— DOCUMENT TEXT —
>>>
Before arriving at Rutgers in 2003, LeAnne Roberts had been the perennial president of her high school classes in California, and she came to know how to fight for a cause. Now, as chair of the American Medical Association’s 48,000-member Medical Student Section, Roberts CC’07 applies her talents for building consensus every day.
“We provide students with a platform to launch their profession,” says Roberts, a fifth-year medical student at the University of Medicine and Dentistry of New Jersey’s New Jersey Medical School in Newark and the student section’s first African-American female chair. “Whether they’re thinking about becoming the best neurosurgeon in the country or going into policy and advocacy as a physician, we provide a training ground.”
<<<
— PROVIDED MATERIAL —
>>>
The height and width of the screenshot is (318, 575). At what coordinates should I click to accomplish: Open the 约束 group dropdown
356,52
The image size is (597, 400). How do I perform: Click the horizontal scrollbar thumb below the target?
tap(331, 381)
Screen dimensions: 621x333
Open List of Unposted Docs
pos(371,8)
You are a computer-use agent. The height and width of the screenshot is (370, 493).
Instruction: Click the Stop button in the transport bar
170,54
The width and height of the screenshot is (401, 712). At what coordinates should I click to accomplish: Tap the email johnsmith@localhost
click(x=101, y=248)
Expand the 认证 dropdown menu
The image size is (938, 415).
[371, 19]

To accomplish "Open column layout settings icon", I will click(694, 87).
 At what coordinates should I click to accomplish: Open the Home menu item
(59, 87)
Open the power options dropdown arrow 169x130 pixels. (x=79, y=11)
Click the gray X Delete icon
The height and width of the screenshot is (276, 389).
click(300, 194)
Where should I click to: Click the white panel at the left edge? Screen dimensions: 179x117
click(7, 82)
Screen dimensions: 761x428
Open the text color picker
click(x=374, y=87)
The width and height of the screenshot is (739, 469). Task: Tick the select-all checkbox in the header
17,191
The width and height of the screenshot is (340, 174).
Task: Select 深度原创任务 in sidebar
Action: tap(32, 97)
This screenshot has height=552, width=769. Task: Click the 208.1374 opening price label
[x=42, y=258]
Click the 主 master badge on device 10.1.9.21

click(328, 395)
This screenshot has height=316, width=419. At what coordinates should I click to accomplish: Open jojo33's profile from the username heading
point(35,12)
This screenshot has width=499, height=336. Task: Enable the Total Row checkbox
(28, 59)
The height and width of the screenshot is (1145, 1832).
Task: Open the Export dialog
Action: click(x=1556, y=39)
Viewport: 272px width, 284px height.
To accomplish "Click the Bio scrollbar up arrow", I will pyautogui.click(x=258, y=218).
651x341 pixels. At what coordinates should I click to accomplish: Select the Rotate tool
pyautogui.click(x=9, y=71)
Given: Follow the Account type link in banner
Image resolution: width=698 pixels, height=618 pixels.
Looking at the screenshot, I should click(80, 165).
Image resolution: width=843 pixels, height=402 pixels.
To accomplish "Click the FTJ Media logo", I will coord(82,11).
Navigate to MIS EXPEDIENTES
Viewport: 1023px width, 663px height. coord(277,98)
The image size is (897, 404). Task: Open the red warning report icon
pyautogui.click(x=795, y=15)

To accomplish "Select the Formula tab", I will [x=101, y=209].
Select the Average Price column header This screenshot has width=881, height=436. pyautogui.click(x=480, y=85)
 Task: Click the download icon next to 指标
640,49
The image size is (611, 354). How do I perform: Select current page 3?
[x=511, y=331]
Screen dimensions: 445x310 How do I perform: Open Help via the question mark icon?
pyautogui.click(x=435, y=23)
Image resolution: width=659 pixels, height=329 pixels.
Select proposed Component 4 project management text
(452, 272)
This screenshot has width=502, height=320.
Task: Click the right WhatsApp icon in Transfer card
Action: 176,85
<<<
Reproduce the passage from the LeAnne Roberts profile, starting with "Before arriving at" and going on through "consensus every day.".

— SOLUTION TO THE PROBLEM —
Before arriving at Rutgers in 2003, LeAnne Roberts had been the perennial president of her high school classes in California, and she came to know how to fight for a cause. Now, as chair of the American Medical Association’s 48,000-member Medical Student Section, Roberts CC’07 applies her talents for building consensus every day.